Deep Graph Mapper Our model CompFS. We use an ensemble of group selection models to discover composite features and an aggregate predictor to combine these features when issuing predictions.

Abstract

In many real world problems, features do not act alone but in combination with each other. For example, in genomics, diseases might not be caused by any single mutation but require the presence of multiple mutations. Prior work on feature selection either seeks to identify individual features or can only determine relevant groups from a predefined set. We investigate the problem of discovering groups of predictive features without predefined grouping. To do so, we define predictive groups in terms of linear and non-linear interactions between features. We introduce a novel deep learning architecture that uses an ensemble of feature selection models to find predictive groups, without requiring candidate groups to be provided. The selected groups are sparse and exhibit minimum overlap. Furthermore, we propose a new metric to measure similarity between discovered groups and the ground truth. We demonstrate the utility of our model on multiple synthetic tasks and semi-synthetic chemistry datasets, where the ground truth structure is known, as well as an image dataset and a real-world cancer dataset.

Deep Graph Mapper The novel regularisation component of the loss function. The first term makes groups small, the second term makes groups different.
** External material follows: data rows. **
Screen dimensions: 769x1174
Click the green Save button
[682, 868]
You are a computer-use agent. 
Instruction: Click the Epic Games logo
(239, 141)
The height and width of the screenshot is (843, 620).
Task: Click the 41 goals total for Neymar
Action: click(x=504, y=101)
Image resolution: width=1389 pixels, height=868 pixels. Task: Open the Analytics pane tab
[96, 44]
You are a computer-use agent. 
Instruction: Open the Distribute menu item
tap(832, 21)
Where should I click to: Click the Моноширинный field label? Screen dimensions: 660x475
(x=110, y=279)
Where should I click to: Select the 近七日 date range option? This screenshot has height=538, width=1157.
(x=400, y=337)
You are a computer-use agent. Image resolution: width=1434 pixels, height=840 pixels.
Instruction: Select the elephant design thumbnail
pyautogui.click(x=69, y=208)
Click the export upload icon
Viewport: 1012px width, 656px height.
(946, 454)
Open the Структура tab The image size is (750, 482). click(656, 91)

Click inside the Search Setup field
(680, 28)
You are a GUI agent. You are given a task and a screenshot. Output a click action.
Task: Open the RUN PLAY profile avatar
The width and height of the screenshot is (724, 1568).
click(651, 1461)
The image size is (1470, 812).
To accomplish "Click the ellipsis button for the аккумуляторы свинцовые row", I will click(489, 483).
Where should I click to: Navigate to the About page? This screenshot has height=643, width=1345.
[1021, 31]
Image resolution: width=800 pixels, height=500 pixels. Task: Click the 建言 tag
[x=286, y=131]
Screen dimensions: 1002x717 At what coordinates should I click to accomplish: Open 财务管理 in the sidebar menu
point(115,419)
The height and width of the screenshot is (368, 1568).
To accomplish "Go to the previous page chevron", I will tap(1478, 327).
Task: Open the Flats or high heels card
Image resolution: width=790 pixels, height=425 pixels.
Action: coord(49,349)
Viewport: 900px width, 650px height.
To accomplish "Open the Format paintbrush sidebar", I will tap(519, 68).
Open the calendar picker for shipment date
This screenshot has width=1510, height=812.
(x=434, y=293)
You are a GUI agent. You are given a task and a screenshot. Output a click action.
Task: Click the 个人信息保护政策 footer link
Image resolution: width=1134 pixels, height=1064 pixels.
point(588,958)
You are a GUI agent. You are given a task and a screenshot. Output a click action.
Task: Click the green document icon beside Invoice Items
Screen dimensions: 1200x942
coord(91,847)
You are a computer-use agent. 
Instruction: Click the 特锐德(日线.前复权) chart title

Deep Graph Mapper Our new metric for determining similarity between sets of discovered group features. Our metric is based on a normalized Jaccard similarity between the ground truth and the discovered groups.

Installation and Usage

We used python 3.7 for this project. To setup the virtual environment and necessary packages, please run the following commands:

$ conda create --name compfs python=3.7
$ conda activate compfs

The library can be installed from PyPI using

pip install compfs

or from source, using

pip install .

For running the tests and experiments, the dependencies can be installed using

pip install .[testing]

Datasets

The datasets have not been included here to save space. Download each dataset and place in the following folders:

  • Chemisty Data: Link, store data in <library_path>/datasets/chem_data/ (copy and paste from the 'all_16_logics_train_and_test' folder)
  • Metabric Data: Link, store data in <library_path>/datasets/metabric_data/ (copy and paste from the 'archive' folder)

Running the Experiments

Experiments can be run from the command line (from the home directory), with the arguments: experiment_no, experiment, model, for example:

$ python -m experiments.run_experiment --experiment_no 1 --experiment syn1 --model compfs1
$ python -m experiments.run_experiment --experiment_no 6 --experiment chem3 --model ensemble_stg
$ python -m experiments.run_experiment --experiment_no 2 --experiment metabric --model compfs
$ python -m experiments.run_experiment --experiment_no 1 --experiment mnist --model stg

Following that, the standard evaluation to produce the tables from the paper may be carried out from the command line (from the home directory), with the arguments: experiment, model, for example:

$ python -m experiments.run_evaluation --experiment syn4 --model lasso
$ python -m experiments.run_evaluation --experiment chem1 --model random_forests
$ python -m experiments.run_evaluation --experiment chem2 --model oracle

For Group Lasso, STG and Concrete Autoencoder we have included Python Notebooks in the experiments/notebooks/ folder to be run. Included are also notebooks for the MNIST evaluation. STG may also be run from the command line using the same commands as above, with command line argument --model stg, however this is an adapted Ensemble STG with one STG so the hyperparameters have been adjusted accordingly to obtain the same positive results.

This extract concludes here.